Exercise requirements | Show every line in the entries below where the word "установки" appears.

Given entries |
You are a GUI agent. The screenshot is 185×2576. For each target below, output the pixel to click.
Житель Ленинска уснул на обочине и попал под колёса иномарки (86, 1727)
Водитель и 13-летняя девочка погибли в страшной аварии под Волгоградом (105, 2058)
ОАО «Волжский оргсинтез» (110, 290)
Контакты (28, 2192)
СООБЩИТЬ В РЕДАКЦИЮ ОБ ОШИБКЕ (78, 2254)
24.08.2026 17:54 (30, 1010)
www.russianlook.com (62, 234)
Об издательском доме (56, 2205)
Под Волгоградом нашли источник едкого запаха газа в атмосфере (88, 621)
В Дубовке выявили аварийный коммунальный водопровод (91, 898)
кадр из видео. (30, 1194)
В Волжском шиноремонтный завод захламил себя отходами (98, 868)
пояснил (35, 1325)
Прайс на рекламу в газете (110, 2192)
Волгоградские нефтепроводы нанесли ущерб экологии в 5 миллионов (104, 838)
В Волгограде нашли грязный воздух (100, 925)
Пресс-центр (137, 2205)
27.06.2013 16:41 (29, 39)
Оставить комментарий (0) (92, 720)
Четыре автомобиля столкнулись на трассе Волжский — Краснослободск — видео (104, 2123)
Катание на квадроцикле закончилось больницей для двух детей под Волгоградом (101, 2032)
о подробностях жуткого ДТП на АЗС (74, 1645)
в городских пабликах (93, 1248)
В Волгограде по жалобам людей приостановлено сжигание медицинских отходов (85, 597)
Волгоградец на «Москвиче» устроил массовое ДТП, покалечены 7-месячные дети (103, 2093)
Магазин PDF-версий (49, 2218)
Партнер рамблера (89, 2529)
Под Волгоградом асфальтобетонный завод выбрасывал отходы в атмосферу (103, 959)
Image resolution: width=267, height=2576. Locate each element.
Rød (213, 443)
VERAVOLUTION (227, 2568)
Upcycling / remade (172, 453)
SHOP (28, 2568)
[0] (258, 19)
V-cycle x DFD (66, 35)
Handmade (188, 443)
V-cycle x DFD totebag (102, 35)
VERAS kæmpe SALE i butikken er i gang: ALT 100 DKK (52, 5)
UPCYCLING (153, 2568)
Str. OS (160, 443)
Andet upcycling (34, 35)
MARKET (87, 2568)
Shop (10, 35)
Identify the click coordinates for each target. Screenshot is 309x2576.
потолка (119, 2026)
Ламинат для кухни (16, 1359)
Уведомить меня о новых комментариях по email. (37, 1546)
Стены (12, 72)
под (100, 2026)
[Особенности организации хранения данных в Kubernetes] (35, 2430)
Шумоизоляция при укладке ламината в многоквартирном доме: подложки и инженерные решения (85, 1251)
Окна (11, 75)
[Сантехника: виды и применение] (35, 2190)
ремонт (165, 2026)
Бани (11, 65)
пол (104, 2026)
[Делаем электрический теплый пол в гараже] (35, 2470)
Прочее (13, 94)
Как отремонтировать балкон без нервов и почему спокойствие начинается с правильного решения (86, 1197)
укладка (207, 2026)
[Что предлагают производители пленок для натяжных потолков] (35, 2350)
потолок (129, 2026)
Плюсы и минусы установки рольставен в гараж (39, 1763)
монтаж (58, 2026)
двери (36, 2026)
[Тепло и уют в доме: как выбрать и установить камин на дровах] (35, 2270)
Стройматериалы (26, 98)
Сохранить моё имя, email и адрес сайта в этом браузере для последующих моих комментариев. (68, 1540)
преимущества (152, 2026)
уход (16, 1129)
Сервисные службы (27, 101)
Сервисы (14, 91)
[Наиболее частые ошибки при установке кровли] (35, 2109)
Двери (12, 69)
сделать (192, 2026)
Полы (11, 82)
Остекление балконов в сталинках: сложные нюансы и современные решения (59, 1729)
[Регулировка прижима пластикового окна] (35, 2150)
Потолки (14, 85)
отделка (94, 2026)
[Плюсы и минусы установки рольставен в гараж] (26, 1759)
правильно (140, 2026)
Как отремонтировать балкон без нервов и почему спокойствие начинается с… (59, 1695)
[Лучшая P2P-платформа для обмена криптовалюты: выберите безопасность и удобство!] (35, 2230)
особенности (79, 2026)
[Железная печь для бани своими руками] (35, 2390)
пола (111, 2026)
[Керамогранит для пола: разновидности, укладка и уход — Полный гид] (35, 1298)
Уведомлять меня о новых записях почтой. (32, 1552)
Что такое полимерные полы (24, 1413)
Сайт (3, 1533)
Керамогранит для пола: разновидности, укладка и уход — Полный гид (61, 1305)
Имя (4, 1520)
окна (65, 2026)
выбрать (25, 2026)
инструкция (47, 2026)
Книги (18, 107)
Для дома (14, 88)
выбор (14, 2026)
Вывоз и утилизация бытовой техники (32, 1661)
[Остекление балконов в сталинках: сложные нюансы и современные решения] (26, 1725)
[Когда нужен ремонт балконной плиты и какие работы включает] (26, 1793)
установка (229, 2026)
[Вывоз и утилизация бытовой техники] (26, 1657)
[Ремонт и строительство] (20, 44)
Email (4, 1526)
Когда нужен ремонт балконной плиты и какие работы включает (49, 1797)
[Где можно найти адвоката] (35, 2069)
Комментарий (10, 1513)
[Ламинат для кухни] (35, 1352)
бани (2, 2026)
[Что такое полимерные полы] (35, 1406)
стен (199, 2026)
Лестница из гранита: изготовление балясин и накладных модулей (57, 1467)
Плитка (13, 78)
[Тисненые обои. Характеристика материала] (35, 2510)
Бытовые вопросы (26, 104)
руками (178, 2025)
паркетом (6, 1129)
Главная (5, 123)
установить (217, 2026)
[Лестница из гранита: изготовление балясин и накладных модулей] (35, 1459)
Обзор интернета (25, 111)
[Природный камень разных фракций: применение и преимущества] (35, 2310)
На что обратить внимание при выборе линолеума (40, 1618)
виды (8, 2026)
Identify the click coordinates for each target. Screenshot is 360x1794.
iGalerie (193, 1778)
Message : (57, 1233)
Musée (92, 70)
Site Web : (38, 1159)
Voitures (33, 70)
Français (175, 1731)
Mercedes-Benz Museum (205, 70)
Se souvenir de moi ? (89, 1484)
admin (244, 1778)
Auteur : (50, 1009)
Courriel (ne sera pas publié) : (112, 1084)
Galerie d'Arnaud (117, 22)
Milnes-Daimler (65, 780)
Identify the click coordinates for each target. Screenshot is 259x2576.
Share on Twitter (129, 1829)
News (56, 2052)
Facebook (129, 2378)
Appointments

Written response |
Плюсы и минусы установки рольставен в гараж (39, 1763)
[Плюсы и минусы установки рольставен в гараж] (26, 1759)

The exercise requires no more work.